Publication information

Source:
Clinical Reporter
Source type: journal
Document type: editorial
Document title: “A Retrospect”
Author(s): anonymous
Date of publication: October 1901
Volume number: 14
Issue number: 10
Pagination: 392-93

 
Citation
“A Retrospect.” Clinical Reporter Oct. 1901 v14n10: pp. 392-93.
 
Transcription
full text
 
Keywords
William McKinley (recovery: speculation); William McKinley (medical care: criticism: personal response); William McKinley (medical care).
 
Named persons
William McKinley.
 
Notes
The identity of Cohen (below) cannot be determined.
 
Document


A Retrospect

     No crime in the annals of this country has so shocked the people and cast such universal gloom over the land as has the assassination of President McKinley for as has often been said: “He was a man of the people and the people loved him.”
     But this paper is not a place to discuss the martyr and his merits and we do not at this time care to discuss the crime or the criminal—these have their reward—but certain features and actions have arisen during the illness of the illustrious patient that call for more than passing notice from the medical profession.
     It was only a very short time after the deplorable accident until we find a number of medical men who had been “interviewed” on the subject and who without any reserve or hesitation gave their opinion regarding the prognosis and the relative chances for the recovery of the President.
     This was done in the face of the silence of the attending surgeons and the fact that in spite of the great solicitude as well as the popular pressure brought to bear upon those in attendance, they gave but little assurance and for the most part only hopeful utterances.
     It will be observed that most of the mathematical statements made to the press, in St.

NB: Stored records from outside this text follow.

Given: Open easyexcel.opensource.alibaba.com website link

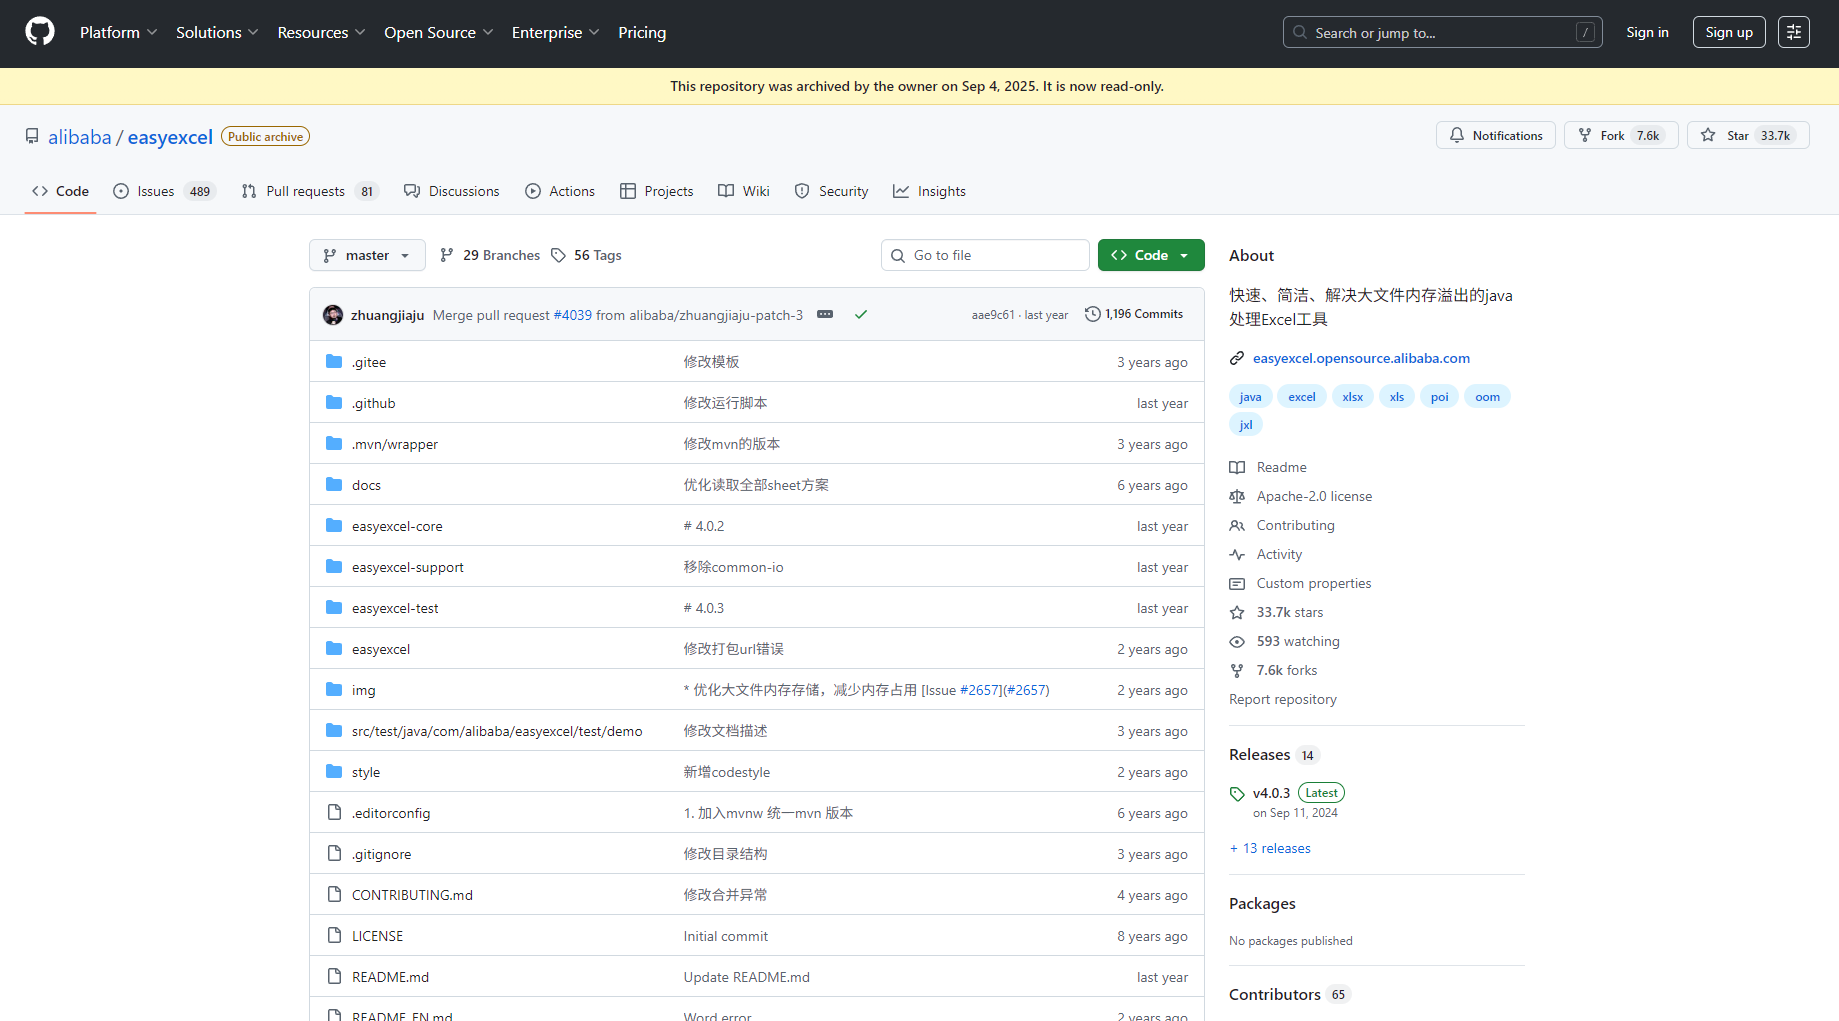Looking at the screenshot, I should pyautogui.click(x=1360, y=358).
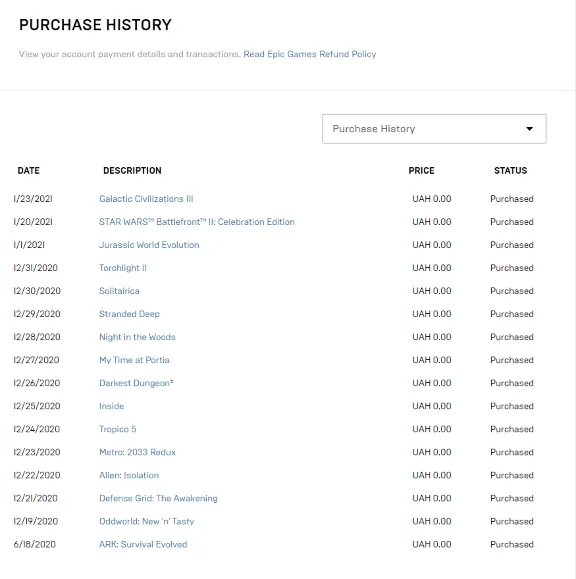Open ARK: Survival Evolved purchase
The image size is (576, 579).
(143, 544)
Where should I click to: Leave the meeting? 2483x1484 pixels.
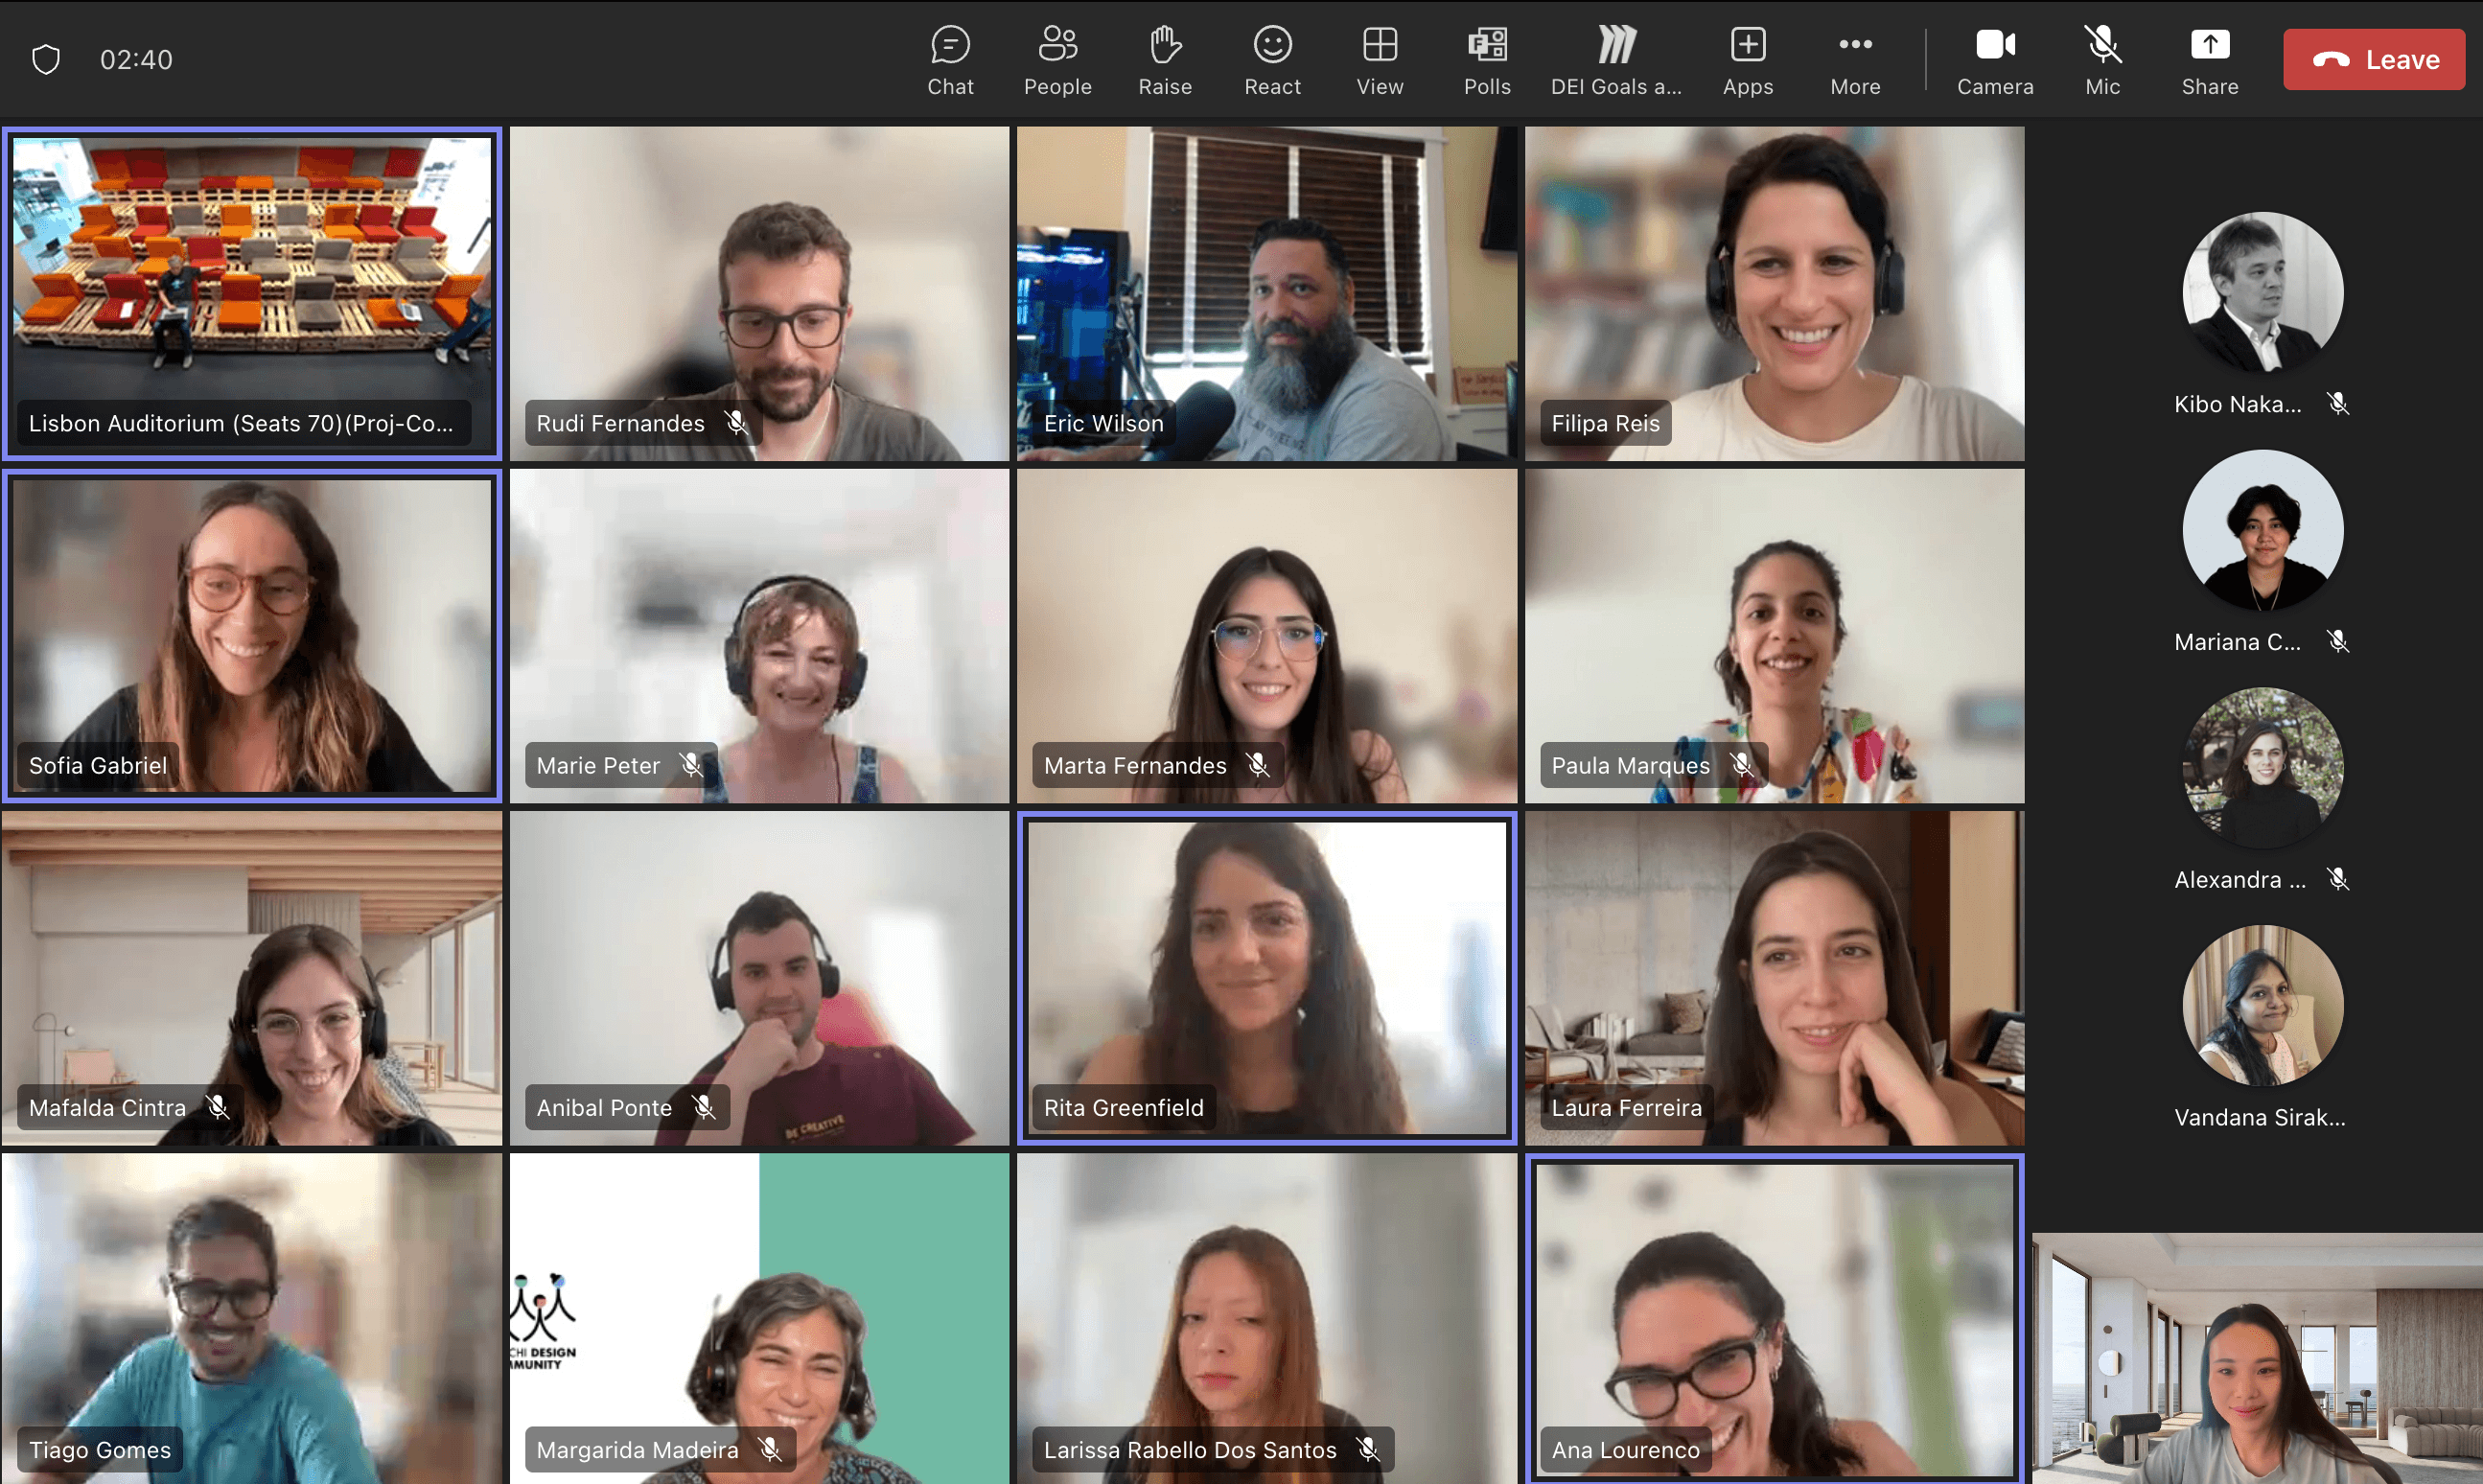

Louis at least, were made by those who had seen the smallest number of cases of gunshot wounds, and not a few rushed into print,—oh beg pardon? were forced to make prognostications, who had never treated such a wound in their whole short life.
     And then—when success seemed to be about to crown the efforts of those in attendance and the rapid, fatal, sinking supervened instead, what did the medical profession do? Criticise those who had done all that mortal could do, and even try to cast reflection on their actions.
     The homœopath was not in it,” [sic] only one of these boldly asserted “that the chances were good” though criticisms made by the local surgeons upon the management of the case were illtimed and without weight what can we think, when we find such men as Cohen of Philadelphia, who rushed into the public print almost as soon as the last breath was drawn and criticised bitterly, certain actions in the conduct and management of the President’s illness.
     Any one who has made a study of this class of injuries knows there is a bruised area around a bullet wound and there follows as a result of such bruising (excepting of course the effect of the newer firearm where the tissue is punched out as though cut) more or less necrosis. This necrosis [392][393] is as a rule taken care of by absorption and the wound heals uneventfully.
     In case of a person whose age is advanced beyond the period of fifty years and the life has been exacting—the repair process is slow and sometimes arrested as it was in the case of the President.
     It is beyond the power of human skill to tell the exact hour at which such death of tissue begins and the effort at healing ceases.
     The surgeons in this case did that for which the highest authorities and the best judgment of every one commended them, and it was a wonderful display of courage, a wonderful fortitude of spirit[,] strength of nerve and commendable skill that enabled them to operate when and as they did. The course of the illness afterward showed that the work had been well done and when the limit of the fourth day had been reached it is little wonder that the surgeons and the whole country were optimistic.
     But there is always somebody who is the height of wisdom, and, as we have before stated in this journal they are found in professional ranks; they can do nothing wrong themselves and desire to pass judment [sic] on everybody else and their work. It is disgusting and a disgrace. How can any man who has not seen and whose only knowledge is from necessarily meager reports, judge of the merits and demerits of the case and the judgment of the operator? The mighty mind of these critics none can comprehend.